On entre dans la lecture du roman, après ce prologue, et la première impression est toute de surprise. C’est en effet comme si ce prologue n’avait pas existé, et comme si l’abbé Wieser était simplement un brave homme de curé de campagne, doux et timide, envoyé, sur sa demande, dans un village du creux de la montagne. Pas une fois durant les cinq cents pages il ne fait mine de vouloir réaliser une seule « réforme » dans l’Église. Il dit sa messe, il prêche, il enseigne le catéchisme, il confesse et donne les sacremens, tout comme eût fait n’importe lequel de ses compagnons de séminaire. Nulle trace du révolté qui rêvait le mariage des prêtres, ni du hardi journaliste, ni de l’auteur de contes populaires. L’évêque, non plus, ne reparaît point : l’abbé Wieser se borne à lire en chaire ses mandemens, pendant le carême, et à regretter que le style en soit trop fleuri. Ce n’est pas un apôtre que nous retrouvons, installé dans le vieux presbytère de Sainte-Marie-en-Torwald, mais seulement un témoin, un fidèle et minutieux chroniqueur travaillant à noter, Jour par jour, les divers épisodes de la vie du village.
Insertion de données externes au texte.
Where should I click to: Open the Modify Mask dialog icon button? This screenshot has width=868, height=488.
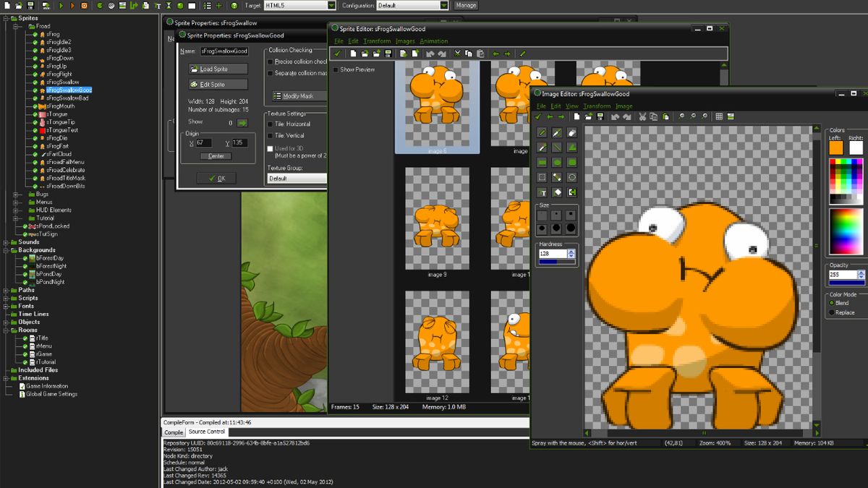pos(278,95)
Tel il nous apparaît surtout dans la première moitié du roman, qui forme, par elle-même, un roman entier. Six ans durant, de 1875 à 1881, son Journal nous renseigne sur les naissances et les morts, et les accidens, et les crimes, et sur l’état des récoltes, et sur les fêtes, sur tout ce qui se produit de nouveau dans ce petit village des Alpes styriennes. Nous apprenons à en connaître un à un tous les habitans, le forgeron Eschgartner qui fait fonction de bourgmestre, son fils le petit Rolf, amoureux des livres et de la vie en plein air, la servante Regina, le sacristain Charles Gross, l’aubergiste, le maître d’école, et des paysans pauvres, et d’autres plus riches, et jusqu’à deux vauriens, Holz-Hoisel et Peter-Heissel, dont l’un a déjà commis un meurtre, et dont l’autre ne va point tarder à en commettre un. Tous ces personnages nous sont présentés tantôt de face et tantôt de profil, reparaissant, puis cédant la place à d’autres, sur la trame du récit de l’excellent curé. Point d’action centrale, mais une dizaine d’actions qui se poursuivent avec des intervalles ; et, dans l’ensemble, une longue chronique, nous initiant à tous les événemens petits ou gros, ordinaires ou exceptionnels, tragiques ou familiers, de cette humble paroisse de Sainte-Marie-en-Torwald.